Criada em 2004, a Hemobrás está vinculada ao Ministério da Saúde. Segundo o secretário, a pasta prevê que, até 2025, a empresa alcance 80% daquilo de que o Brasil depende na área de hemoderivados.

Ele reconhece que, atualmente, o País vive uma situação de dependência do exterior para realizar o processamento do plasma, mas que a Hemobrás tem permitido a ampliação da autonomia brasileira. Em agosto, a empresa publicou um documento com críticas à proposta.

“A pandemia revelou que a tecnologia nacional em áreas de alta vulnerabilidade, como vacinas e hemoderivados, só foi garantida quando houve participação importante do Estado, em parceria com o setor privado”, declarou Gadelha. “Atacar o projeto Hemobrás seria gerar insegurança sanitária.”

Em nota, o Ministério da Saúde argumenta que o caráter voluntário das doações é recomendado pela Organização Mundial da Saúde. Além disso, a pasta afirma que o governo “é contrário à remuneração, compensação ou comercialização na coleta de sangue ou de plasma, uma vez que isso desestruturaria a política nacional de sangue”.

Convidados à bancada exibem cartazes com os seguintes dizeres: ” Sangue não é Mercadoria”. Foto: Pedro França/Agência Senado

Os defensores da política, no entanto, dizem que há carência de produção de hemoderivados no Brasil, e que a iniciativa privada poderia ajudar na resolução do problema.

A proposta de alterar a Constituição é do senador Nelsinho Trad (PSD-MS) e tem como relatora a senadora Daniela Ribeiro (PSD-PB). O placar de aprovação na CCJ foi de 15 senadores favoráveis e 11 contrários.

Em seu parecer, a relatora da PEC diz que “até hoje não se conseguiu produzir hemoderivados na quantidade de que os usuários do SUS necessitam”, e que profissionais da área têm reclamado da dificuldade de realizar aquisições tempestivas desses produtos em quantidade adequada para a demanda dos pacientes.

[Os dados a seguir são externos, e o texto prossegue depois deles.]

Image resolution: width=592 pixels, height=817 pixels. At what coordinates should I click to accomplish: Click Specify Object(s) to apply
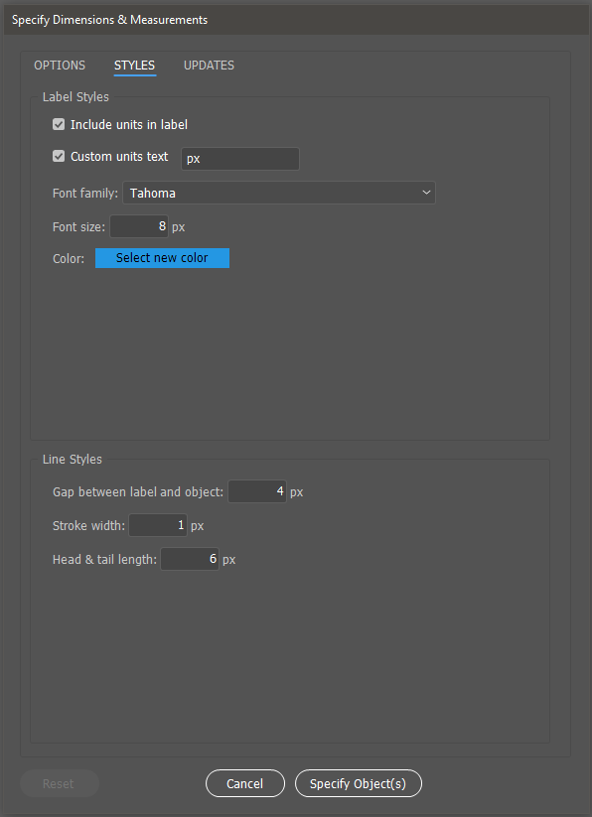tap(358, 783)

Ribeiro também sustenta haver um “grande desperdício de plasma” no Brasil. Ela menciona uma notificação do Tribunal de Contas da União em 2020, ao Ministério da Saúde, pelo desperdício de quase 600 mil litros de plasma sanguíneo, que não foram viabilizados para a produção de hemoderivados.

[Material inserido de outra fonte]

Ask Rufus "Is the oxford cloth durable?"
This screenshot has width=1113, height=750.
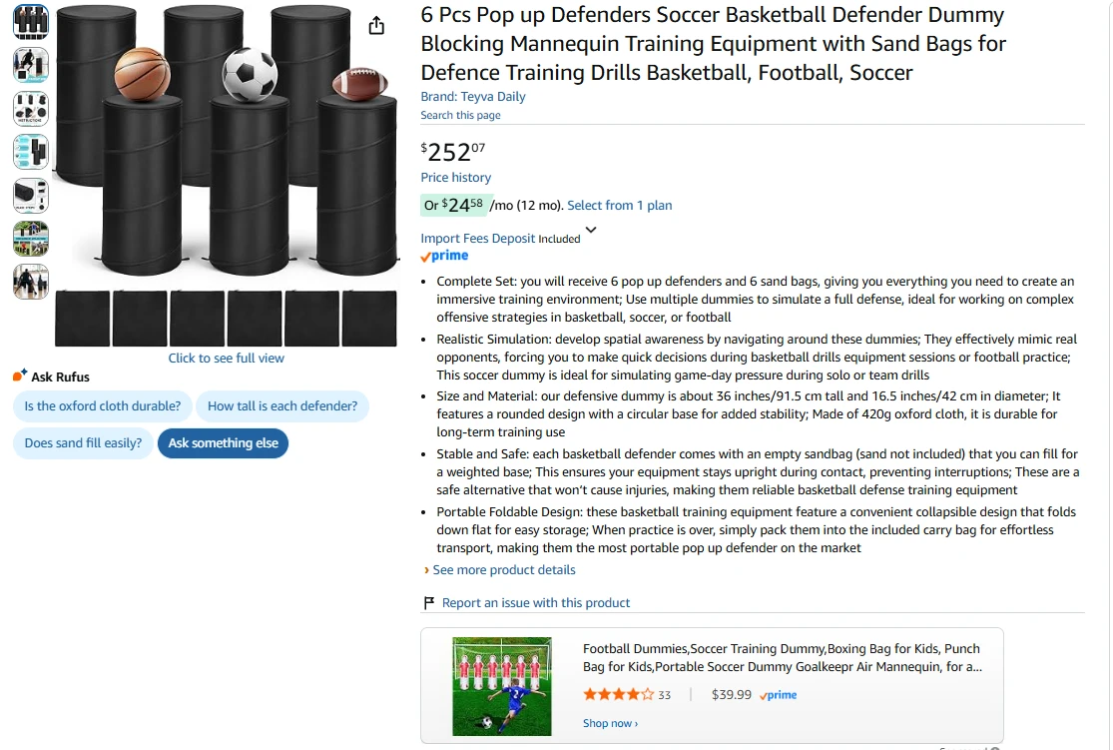pos(102,406)
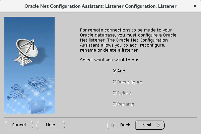Click the translucent folder graphic in banner
The width and height of the screenshot is (201, 134).
tap(37, 107)
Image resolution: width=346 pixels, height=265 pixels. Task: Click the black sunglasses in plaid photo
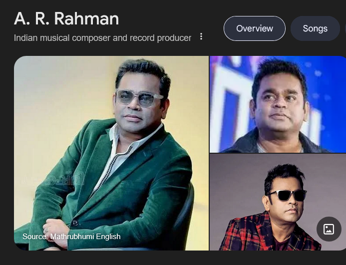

A questão é rebatida pelo secretário do governo. Segundo ele, todo plasma que chega à Hemobrás é aproveitado integralmente, com perda efetiva “zero”.

A PEC é respaldada pela Associação Brasileira de Bancos de Sangue, a ABBS, que representa a iniciativa privada. Segundo o presidente da entidade, Paulo Tadeu Rodrigues de Almeida, o Brasil realiza 3,2 milhões de coletas de sangue por ano, enquanto os Estados Unidos colhem 9 milhões de bolsas no mesmo período.

Para Almeida, a comparação mostra que o Brasil não tem um programa de doação de plasma que atinja a autossuficiência. Em audiência no Senado em abril, ele disse ser contrário à remuneração por doação de sangue, mas defendeu a participação privada na produção de hemoderivados no Brasil.

No Senado, parlamentares que votaram contra a PEC 10 apontaram possibilidade de “retrocesso”. O senador Marcelo Castro (MDB-PI) argumentou que a proposta em tramitação quer transformar o sangue em “mercadoria”.

Durante a sessão da CCJ, convidados ergueram cartazes com mensagens em oposição à PEC, como “sangue não é mercadoria” e “doação é um ato de saúde”.

*Erramos: Na publicação original, mencionamos a posição do senador Marcelo Castro (MDB-PI) como defensor da possibilidade de comercialização de sangue. A matéria foi corrigida para registrar a posição correta do parlamentar, que se manifestou de forma contrária à PEC 10 e apresentou voto em separado.